Securing passage to the Roman capital, Asterix and Obelix learn that Panacea and Tragicomix were bought by Caius. The pair attempt to meet with him at a bathhouse, causing Caius to witness them beating up his bodyguards easily. Impressed, he orders his men to capture them for his show. Following a small argument with his friend that causes him to misplace his magic potion, Asterix is kidnapped by Caius' men. When Obelix discovers he is missing, he proceeds to seek him out, rescuing him from a flooded cell. However Dogmatix goes missing, after running off into the city's sewers to recover the magic potion. Without both, the pair continue to seek out Panacea and Tragicomix and quickly learn that, under Caesar's orders, Caius arranged for them to become the grand finale of the emperor's show at the Colosseum.

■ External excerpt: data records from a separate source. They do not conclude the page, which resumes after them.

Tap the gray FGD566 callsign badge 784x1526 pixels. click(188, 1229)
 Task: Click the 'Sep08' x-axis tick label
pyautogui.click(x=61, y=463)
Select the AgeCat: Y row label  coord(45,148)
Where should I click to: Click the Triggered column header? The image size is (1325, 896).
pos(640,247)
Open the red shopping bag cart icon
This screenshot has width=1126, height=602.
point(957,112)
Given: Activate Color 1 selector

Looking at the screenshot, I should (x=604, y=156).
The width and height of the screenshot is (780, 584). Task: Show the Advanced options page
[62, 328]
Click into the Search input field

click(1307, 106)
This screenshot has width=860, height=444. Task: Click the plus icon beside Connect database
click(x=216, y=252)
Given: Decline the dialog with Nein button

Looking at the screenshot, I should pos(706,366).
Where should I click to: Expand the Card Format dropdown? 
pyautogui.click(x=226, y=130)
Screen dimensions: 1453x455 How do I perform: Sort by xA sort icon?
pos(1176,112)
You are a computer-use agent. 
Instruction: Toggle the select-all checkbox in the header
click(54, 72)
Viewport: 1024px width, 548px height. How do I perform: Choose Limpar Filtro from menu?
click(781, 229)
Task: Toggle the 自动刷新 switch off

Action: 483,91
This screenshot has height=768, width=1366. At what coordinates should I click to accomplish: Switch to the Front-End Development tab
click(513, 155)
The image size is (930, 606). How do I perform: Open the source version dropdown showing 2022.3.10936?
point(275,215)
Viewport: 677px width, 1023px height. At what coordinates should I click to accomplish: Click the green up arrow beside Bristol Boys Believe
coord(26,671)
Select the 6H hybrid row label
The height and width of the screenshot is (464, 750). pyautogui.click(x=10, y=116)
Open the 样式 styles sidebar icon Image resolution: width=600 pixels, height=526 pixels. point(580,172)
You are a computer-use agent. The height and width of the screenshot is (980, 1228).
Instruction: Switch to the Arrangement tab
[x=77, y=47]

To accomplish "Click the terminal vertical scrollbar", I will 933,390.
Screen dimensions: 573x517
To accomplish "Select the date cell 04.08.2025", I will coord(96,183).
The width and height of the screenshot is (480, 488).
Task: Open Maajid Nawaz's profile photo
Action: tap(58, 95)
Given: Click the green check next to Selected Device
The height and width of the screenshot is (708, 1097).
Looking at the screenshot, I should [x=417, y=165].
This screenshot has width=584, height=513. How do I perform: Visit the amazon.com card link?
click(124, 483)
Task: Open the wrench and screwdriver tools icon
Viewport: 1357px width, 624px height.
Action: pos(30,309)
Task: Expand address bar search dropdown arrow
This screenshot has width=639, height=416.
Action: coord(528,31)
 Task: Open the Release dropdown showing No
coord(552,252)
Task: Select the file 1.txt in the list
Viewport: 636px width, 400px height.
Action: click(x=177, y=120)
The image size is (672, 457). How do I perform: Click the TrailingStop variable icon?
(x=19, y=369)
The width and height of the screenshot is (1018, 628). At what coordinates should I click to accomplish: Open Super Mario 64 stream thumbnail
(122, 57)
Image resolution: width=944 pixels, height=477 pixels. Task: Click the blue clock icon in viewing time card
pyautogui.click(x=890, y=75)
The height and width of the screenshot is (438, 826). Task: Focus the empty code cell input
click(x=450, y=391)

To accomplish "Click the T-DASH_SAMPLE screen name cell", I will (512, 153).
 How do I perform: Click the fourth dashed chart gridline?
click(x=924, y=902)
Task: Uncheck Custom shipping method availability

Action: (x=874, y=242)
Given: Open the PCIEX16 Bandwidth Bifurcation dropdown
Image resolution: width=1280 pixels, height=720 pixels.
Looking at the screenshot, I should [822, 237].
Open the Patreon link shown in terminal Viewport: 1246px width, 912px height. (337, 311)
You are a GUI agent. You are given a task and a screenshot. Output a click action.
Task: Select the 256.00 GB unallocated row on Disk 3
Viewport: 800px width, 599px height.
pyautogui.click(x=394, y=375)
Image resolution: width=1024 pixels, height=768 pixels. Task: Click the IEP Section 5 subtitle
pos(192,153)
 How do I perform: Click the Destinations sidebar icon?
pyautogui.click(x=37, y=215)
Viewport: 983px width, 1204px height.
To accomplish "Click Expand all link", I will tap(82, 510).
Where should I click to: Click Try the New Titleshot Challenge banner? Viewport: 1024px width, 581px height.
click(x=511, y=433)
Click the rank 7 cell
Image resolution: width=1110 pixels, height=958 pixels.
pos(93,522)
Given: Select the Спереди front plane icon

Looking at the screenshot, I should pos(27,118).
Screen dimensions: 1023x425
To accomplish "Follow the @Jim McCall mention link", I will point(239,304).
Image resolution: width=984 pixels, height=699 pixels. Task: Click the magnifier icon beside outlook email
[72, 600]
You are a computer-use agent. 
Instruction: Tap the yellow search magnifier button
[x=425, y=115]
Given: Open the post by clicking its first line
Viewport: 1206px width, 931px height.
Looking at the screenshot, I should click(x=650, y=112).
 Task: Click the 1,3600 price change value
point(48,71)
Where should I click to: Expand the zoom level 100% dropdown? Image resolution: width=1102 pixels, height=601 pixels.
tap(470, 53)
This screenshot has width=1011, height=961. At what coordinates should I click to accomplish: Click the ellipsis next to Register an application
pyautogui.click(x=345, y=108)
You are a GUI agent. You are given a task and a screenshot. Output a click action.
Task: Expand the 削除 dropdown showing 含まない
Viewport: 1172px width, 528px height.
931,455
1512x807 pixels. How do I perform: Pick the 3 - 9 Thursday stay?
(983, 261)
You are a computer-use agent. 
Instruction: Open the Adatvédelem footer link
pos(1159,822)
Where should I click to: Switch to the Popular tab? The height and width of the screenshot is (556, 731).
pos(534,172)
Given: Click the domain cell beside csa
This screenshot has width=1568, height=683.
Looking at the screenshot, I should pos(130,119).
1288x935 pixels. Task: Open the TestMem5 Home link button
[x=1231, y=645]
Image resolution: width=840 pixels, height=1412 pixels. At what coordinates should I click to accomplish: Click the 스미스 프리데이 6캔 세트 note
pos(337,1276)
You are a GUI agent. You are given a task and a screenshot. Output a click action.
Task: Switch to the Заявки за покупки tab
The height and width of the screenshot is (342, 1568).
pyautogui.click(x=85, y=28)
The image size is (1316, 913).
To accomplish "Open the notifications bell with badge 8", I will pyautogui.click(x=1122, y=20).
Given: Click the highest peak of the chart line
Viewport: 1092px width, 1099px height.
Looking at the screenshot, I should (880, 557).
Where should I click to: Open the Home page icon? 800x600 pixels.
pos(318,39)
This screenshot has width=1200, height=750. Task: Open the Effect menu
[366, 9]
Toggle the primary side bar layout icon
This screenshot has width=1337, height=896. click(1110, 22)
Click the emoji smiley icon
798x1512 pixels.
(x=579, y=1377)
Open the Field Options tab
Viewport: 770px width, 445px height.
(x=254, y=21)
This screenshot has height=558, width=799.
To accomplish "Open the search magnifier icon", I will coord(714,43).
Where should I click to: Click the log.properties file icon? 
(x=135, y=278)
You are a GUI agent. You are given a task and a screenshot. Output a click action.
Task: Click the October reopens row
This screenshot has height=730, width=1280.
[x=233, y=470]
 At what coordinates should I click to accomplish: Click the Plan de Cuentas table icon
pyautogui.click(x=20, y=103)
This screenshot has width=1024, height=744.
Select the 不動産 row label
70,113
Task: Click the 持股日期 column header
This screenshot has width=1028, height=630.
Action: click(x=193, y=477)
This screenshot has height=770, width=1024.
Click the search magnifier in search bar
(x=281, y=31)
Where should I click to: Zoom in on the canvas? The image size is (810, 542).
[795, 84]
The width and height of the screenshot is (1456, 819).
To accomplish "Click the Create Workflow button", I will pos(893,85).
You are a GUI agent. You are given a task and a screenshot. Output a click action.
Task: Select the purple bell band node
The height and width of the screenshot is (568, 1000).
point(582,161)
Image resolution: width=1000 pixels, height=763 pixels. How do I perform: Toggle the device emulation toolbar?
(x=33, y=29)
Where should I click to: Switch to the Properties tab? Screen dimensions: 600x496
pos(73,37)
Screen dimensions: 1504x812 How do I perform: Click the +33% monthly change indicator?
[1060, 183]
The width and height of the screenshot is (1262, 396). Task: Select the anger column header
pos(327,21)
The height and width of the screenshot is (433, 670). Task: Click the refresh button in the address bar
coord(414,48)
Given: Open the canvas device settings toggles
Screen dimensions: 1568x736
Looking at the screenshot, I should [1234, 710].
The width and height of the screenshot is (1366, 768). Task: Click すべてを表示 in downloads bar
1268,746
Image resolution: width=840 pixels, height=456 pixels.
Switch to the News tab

Seeking to gain entry, the pair go to Caius' school and secure places as gladiators the following day. The Gauls soon quickly make a mess of the show, winning a chariot race and easily beating down a number of gladiators. As lions are released to kill them, alongside Tragicomix and Panacea, Dogmatix arrives with the magic potion. The group defeat the lions with the potion, while Obelix, distracted by Panacea, accidentally shatters a third of the Colosseum. Impressed with the show, Caesar grants the Gauls their freedom and gets Caius fed to the lions in their place. Returning home, the group arrive to their village's trademark victory feast being held in their honour. As the villagers celebrate, Asterix sits alone in a tree, after having somewhat fallen for Panacea on his return.

== Cast ==

| Character | Original | English Dub |
| Asterix | Roger Carel | Jack Beaber |
| Dogmatix | Roger Carel |  |
| Obelix | Pierre Tornade | Billy Kearns |
| Caius Fatuous | Pierre Mondy | Allan Wenger (Caius Flabius) |
| Julius Caesar | Serge Sauvion | Gordon Heath |
| Getafix | Henri Labussière | Robert Watson Barr |
| Insalubrius | Roger Lumont | Patrick Floersheim (Dubious Status) |
| Vitalstatistix | Jean-Pierre Darras | Bertie Cortez |
| Panacea | Séverine Morisot | Patricia Kessler |
Danielle Licari (singing)
| Nefarius Purpus | Henri Poirier | Edward Marcus (uncredited)Arch Taylor |
| Incautius | Patrick Préjean | James Shuman |
| Felix Platypus | Michel Barbet | Jerry Di Giacomo (Garrulus Rumpus) |
| Terminus | Pierre Tchernia | Sean O'Neil |
| Roman Cook | Pierre Mirat | Arch Taylor |
| Coliseum Announcer | José Luccioni | Paul Barrett |
| Hasan Ben Washed | Philippe Dumat | Mostéfa Stiti |
| Desert Bandit | Michel Gatineau | Ken Starcevic |
| Caius Fatuous' Bodyguard | Robert Ground |
| Roman in the Desert Camp | Henri Poirier | Thomas M. Pollard |
| Tragicomix | Thierry Ragueneau | Mike Marshall |
| Presenter of Gifts | Nicolas Silberg | Pierre Semmler |
| Pedus Gonzalez | Paul Bisciglia | Raphael Rodriguez |
| Whosemoralsarelastix | Martin Lamotte (uncredited) | Herbert Baskind (Selectivemploymentax) |
| Fulliautomatix | Alain Doutey | Steve Gadler |
| Geriatrix | Roger Carel (uncredited) | Stuart Seide |
| Unhygienix | Unknown | William Doherty |
| The Roman at the canteen who serves the food | Gérard Croce | Unknown |
| Faupayélatax | Alain Doutey |
| The Goth | Paul Mercey |

===Additional Voices===
- Original: Yves Barsacq, Edmond Bernard, Peter Wollasch
- English Dub: Bill Dunn, Christian Erickson, Norman Stokle, Derry Hall
===Uncredited===
- Original: Alain Coutey (Additional Voices), Roger Barbet (Additional Voices)

==Home media==

In 1990, the film was released on VHS by Celebrity Home Entertainment. In 2006, the film was released on Region 2 DVD as a part of a box set of animated Asterix films.

===Television===
In the United Kingdom, it was watched by 320,000 viewers on television during the first half of 2005, making it the ninth most-watched foreign-language film on UK television during that period.